The film was released on DVD as a stand-alone in the United States by Image Entertainment. It was also released in 2007 on DVD as the first film in the triple feature with the 1982 low-budget British science-fiction horror movie Xtro and its 1990 sequel Xtro II: The Second Encounter.

==Plot==
Drake is a corrupt and greedy developer who is illegally dumping toxic waste into the mines around the small town of Clear Sky, causing mosquitoes to mutate into giant beasts that attack and kill anything, including humans. A lawman of the town sheriff, Roy Boone, and his reunited love Sarah Crosby, must put a stop to both the pollution and the bugs. The body counts keep rising, which causes the locals to feel that they have to move out of the city. Crosby and environmental inspector Gordon Perry try to find the origin of the waste, but certain people try to prevent them for doing so due to Drake's evil deeds, which involves some hitmen.

==Reception==
Skeeter was largely panned by critics. AllMovie gave the film two and a half stars out of five and wrote "Part of the same "third wave" of eco-kill horror films which spawned the superior Ticks, Aberration, and Spiders, this giant mosquito film is similarly hamstrung by too much plot about environmental crime and not enough scares." The site summed up the film saying, "The concept of giant blood-sucking insects certainly has the potential to give viewers the screaming meemies, but time and again the potential is undercut by pious environmental speeches and pointless subplots more suitable to a frontier Western than a horror film. The best films in the eco-kill subgenre use nature's revenge as subtext, but Brandon pushes it full-tilt into the foreground and the result is a real bore."

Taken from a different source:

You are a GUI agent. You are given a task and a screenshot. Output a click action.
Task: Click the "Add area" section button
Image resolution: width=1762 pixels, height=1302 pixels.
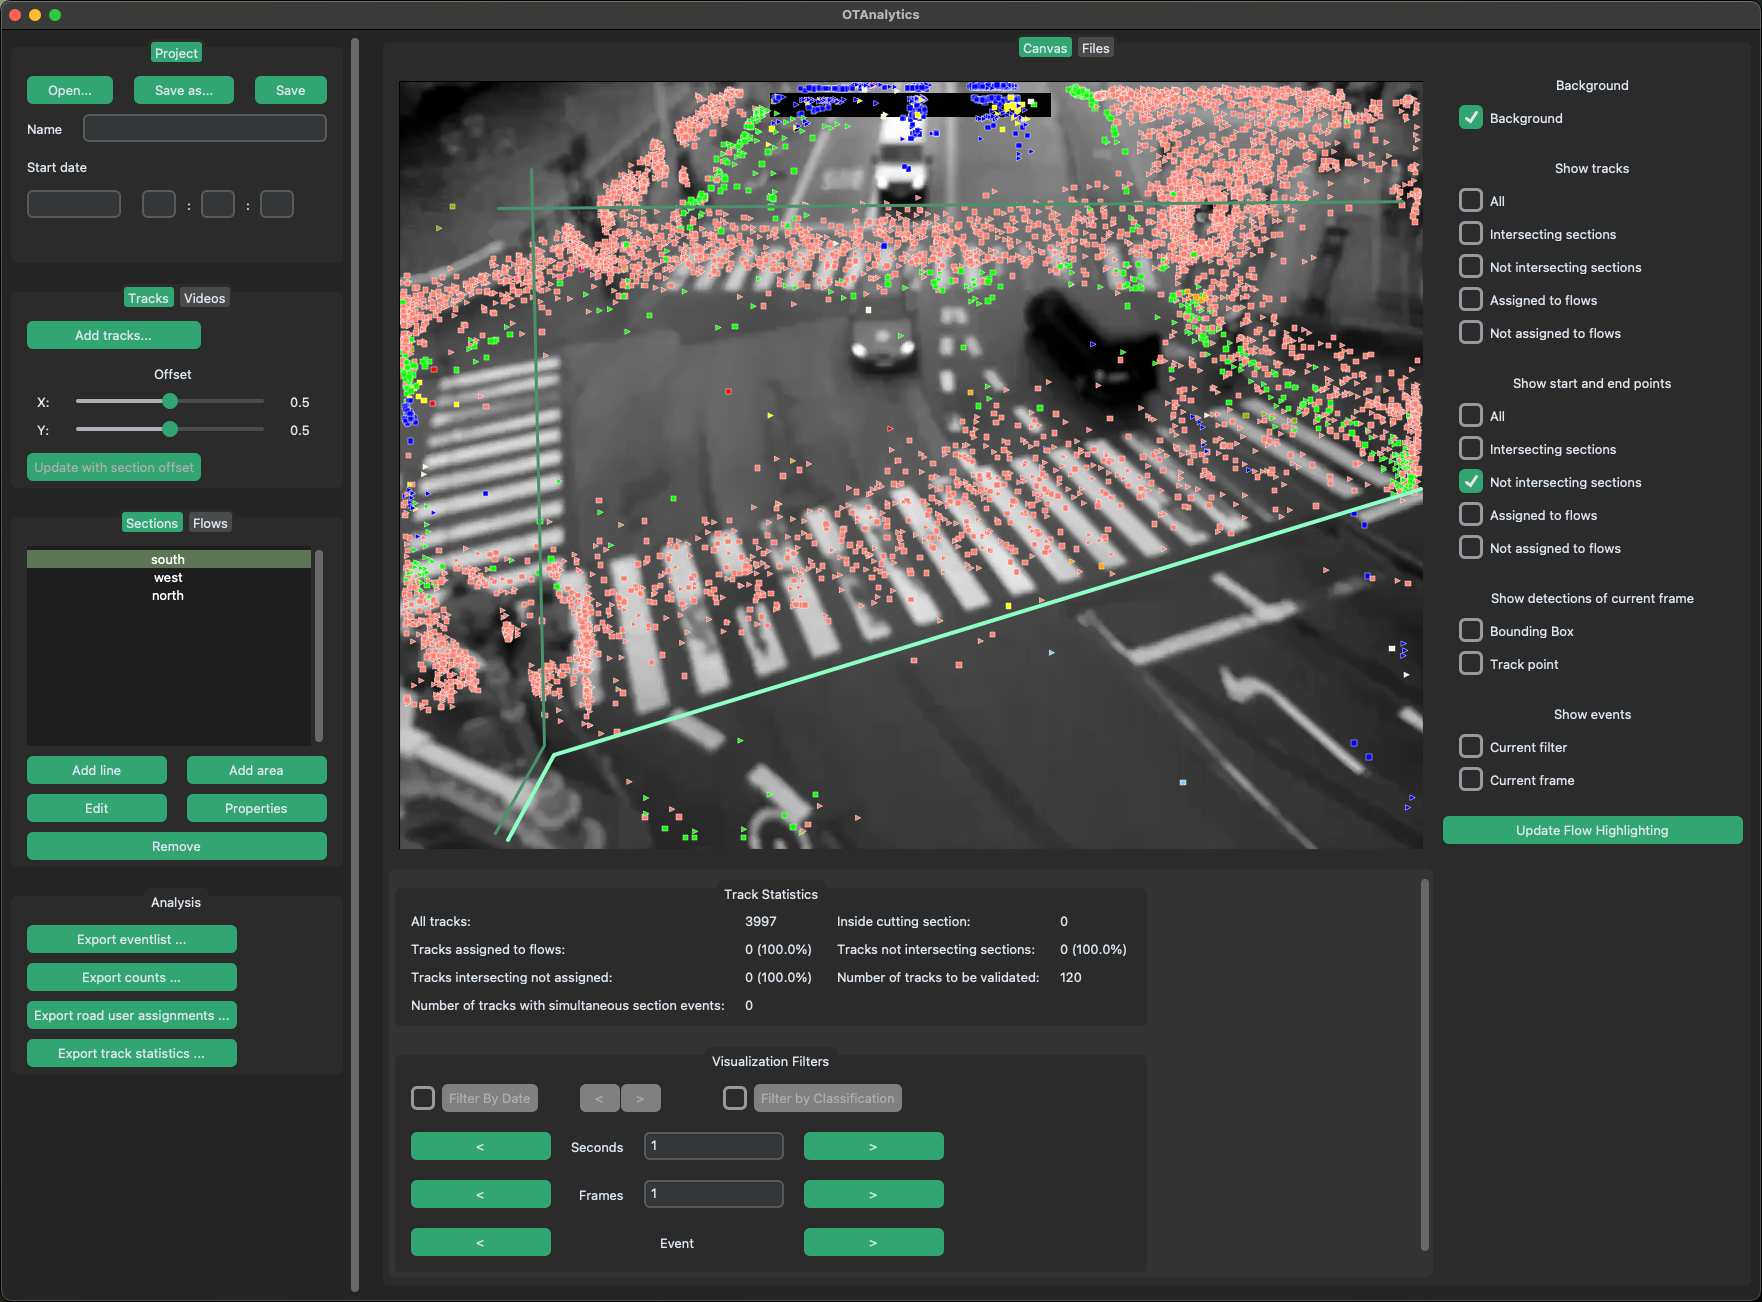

Billboard reviewed the film in March 1994 as part of the "Marquee Values" section, created as a guide to the lesser-known rental-priced films of the time, saying, "While taking baby steps toward humor, this mightily confused fright flick should have gone for Tremors-like laughs and upped its special effects budget. (It might also have taken an interest in its obligatory evil land-developer subplot and dropped the romantic subplot that stops the movie dead. It should draw out the SF mavens, who probably will remain indifferent to the film's periodic skeeter-cam shots."

Both Emanuel Levy and Rob Vaux of Flipside Movie Emporium gave the film two out of five stars; Scott Weinberg of eFilmCritic.com	gave the film three out of five stars. TV Guide (Triangle Publications) gave the film one out of five stars.